Господин Бай Мирза кушал исправно, пил много и еще больше говорил. Он уже успел рассказать о себе столько, что своей необыкновенной и почти трагической судьбой должен был вызвать к себе сочувствие и даже жалость, тем более в таком восточном философе, каким слыл во всех странах Среднего и Ближнего Востока Сахиб Джелял. Бай Мирза знал уже в Германии про Сахиба Джеляла многое, знал, что он, выходец из Самарканда, в молодости странствовал по Аравии и Северной Африке, принимал в качестве воина-газия участие в священных войнах против английских колонизаторов, сражался под Обдурманом и Хартумом, что впоследствии он состоял визирем бухарского эмира, что в первую мировую войну он возвратился в Аравию и с оружием в руках защищал мусульманские святыни в Мекке и Медине и в хитроумнейшем единоборстве с британским разведчиком Лоуренсом Аравийским одержал верх, что в последние десятилетия он пользуется в Афганистане, Северной Индии, Иране и Египте славой коммерсанта, ворочающего миллионами. Сам адмирал Канарис упомянул Сахиба Джеляла в своей беседе перед отправкой Бай Мирзы в Иран: «Человек знающий и полезный. В отношении союзников держится настороженно, сказал бы, неприязненно. Сказываются англофобские воспоминания прошлого. К большевикам не питает и не может питать особых симпатий. Словом, фигура весьма устраивающая в той операции, к которой вы приступаете. Известные сомнения вызывает обстоятельство, что жена у него англичанка. Да, английская леди, к тому же, по некоторым данным, имевшая в прошлом связи с британской секретной службой. Но важно, что Сахиб Джелял богат, независим и… коренной туркестанец. Вы сами из Туркестана и сможете подобрать к нему ключи. А англичанка? Все переменчиво — сегодня англичане воюют с большевиками против рейха, а завтра — я имею в виду падение Сталинграда — англичане пожмут нам руки и… Держите курс в вашей миссии на таких, как Сахиб Джелял. Он еще будет министром правительства… под нашей эгидой».

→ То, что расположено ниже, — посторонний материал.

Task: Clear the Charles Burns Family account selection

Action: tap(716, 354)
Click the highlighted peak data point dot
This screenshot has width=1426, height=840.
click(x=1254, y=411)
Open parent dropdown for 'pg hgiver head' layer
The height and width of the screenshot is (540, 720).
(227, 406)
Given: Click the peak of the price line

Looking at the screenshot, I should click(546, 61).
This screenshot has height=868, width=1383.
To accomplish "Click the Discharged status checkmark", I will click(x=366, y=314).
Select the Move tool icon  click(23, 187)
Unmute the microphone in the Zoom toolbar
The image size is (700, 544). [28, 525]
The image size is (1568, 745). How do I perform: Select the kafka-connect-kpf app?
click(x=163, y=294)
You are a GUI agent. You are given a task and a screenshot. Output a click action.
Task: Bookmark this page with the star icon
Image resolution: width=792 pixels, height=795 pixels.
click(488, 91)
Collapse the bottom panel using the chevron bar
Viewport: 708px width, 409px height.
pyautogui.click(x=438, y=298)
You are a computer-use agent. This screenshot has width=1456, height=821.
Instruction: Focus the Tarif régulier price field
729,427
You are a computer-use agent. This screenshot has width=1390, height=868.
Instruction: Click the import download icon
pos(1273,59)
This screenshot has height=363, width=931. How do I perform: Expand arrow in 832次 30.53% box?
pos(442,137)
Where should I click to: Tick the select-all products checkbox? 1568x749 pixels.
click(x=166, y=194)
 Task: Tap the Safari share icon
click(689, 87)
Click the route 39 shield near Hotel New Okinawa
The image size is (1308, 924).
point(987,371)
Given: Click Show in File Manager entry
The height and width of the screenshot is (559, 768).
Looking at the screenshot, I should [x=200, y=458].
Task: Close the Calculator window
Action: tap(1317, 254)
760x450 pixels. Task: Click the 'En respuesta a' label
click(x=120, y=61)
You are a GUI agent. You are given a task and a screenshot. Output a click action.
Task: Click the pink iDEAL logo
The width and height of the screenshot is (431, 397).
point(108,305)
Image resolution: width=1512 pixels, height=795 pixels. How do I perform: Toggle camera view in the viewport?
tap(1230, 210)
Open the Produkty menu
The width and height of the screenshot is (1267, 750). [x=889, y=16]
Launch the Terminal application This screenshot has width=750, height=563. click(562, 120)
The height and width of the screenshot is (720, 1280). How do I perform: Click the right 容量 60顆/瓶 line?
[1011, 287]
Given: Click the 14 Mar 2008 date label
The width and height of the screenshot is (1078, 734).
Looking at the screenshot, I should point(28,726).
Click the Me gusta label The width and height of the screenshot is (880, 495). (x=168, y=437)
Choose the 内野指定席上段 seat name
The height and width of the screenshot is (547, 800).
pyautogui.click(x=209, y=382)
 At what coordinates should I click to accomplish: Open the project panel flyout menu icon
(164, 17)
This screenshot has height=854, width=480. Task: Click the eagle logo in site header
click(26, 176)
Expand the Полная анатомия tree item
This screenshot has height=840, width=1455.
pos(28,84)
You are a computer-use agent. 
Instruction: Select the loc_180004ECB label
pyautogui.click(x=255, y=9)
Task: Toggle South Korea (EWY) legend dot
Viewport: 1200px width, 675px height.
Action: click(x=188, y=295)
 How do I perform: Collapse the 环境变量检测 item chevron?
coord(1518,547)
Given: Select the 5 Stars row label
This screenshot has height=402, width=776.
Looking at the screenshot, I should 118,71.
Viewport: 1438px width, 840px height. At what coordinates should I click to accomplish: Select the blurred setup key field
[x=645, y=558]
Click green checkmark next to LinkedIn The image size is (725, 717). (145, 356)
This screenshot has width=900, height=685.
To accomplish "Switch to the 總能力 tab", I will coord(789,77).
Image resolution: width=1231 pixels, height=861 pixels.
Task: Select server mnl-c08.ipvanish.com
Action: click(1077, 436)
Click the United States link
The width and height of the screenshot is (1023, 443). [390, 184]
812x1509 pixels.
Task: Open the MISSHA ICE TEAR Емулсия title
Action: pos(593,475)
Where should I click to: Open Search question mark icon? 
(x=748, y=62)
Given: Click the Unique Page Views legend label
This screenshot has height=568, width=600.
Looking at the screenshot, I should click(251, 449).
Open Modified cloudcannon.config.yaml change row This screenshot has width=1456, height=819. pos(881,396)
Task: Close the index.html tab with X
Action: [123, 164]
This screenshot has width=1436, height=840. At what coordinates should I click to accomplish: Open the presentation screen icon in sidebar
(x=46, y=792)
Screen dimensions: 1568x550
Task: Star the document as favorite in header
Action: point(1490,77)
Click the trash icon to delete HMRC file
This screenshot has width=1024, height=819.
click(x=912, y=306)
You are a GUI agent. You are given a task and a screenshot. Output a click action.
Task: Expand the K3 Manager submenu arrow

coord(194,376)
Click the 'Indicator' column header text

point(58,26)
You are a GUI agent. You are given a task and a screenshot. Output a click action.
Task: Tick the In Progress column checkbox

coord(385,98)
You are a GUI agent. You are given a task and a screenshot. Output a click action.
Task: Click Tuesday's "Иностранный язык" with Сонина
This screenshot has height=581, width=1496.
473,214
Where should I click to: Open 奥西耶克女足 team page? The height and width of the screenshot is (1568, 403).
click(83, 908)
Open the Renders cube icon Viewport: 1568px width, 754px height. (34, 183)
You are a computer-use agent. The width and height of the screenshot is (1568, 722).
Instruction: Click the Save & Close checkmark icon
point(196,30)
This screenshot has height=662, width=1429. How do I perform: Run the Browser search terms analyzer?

С наслаждением пережевывая нежное мясо фазана, Бай Мирза успевал произносить напыщенные тирады — себя он в них именовал не иначе как «мы» и старался изучить будущего министра, чему изрядно мешали стена из горлышек бутылок и винные пары, угрожающе скапливающиеся в голове.
«Откровенность, откровенность, — адмирал предупреждал, — с такой личностью — только откровенность!» — вспоминал Бай Мирза.
И потому Бай Мирза счел излишним скромничать и рассказал о себе все, всячески подчеркивая свои заслуги перед рейхом.
Бай Мирза рассчитывал на Сахиба Джеляла. Бай Мирзу здесь, в Баге Багу немцы держали в черном теле, обращались с ним как с ефрейтором, вон даже на банкет не пригласили, хотя у него и было звание капитана германской армии… Да, черт бы их побрал, не пригласили даже на торжественный завтрак в столовую, где за столом пыжились всякие лейтенантишки. Бай Мирзе уделяли ровно столько внимания, сколько полагалось коменданту, начальнику личного конвоя оберштандартенфюрера. Фон Клюгге удостаивал своего коменданта лишь одного пальца при рукопожатии, а потом тщательно вытирал палец носовым платком…
Не в своей тарелке чувствовал себя среди напыженных, наглых фашистов-аллемани бывший незаметный учитель школы второй ступени, позже офицер Красной Армии Бай Мирза. Совсем он не так мелок, ничтожен, чтоб позволить с собой такое обращение. Он еще покажет им, кто он. Он считал себя выдающейся личностью. Разве он подставил свою выдающуюся голову под пули на фронте? Разве он поступил, как поступили бараны, те же узбеки, давшие себя убить или уморить в концлагерях для пленных?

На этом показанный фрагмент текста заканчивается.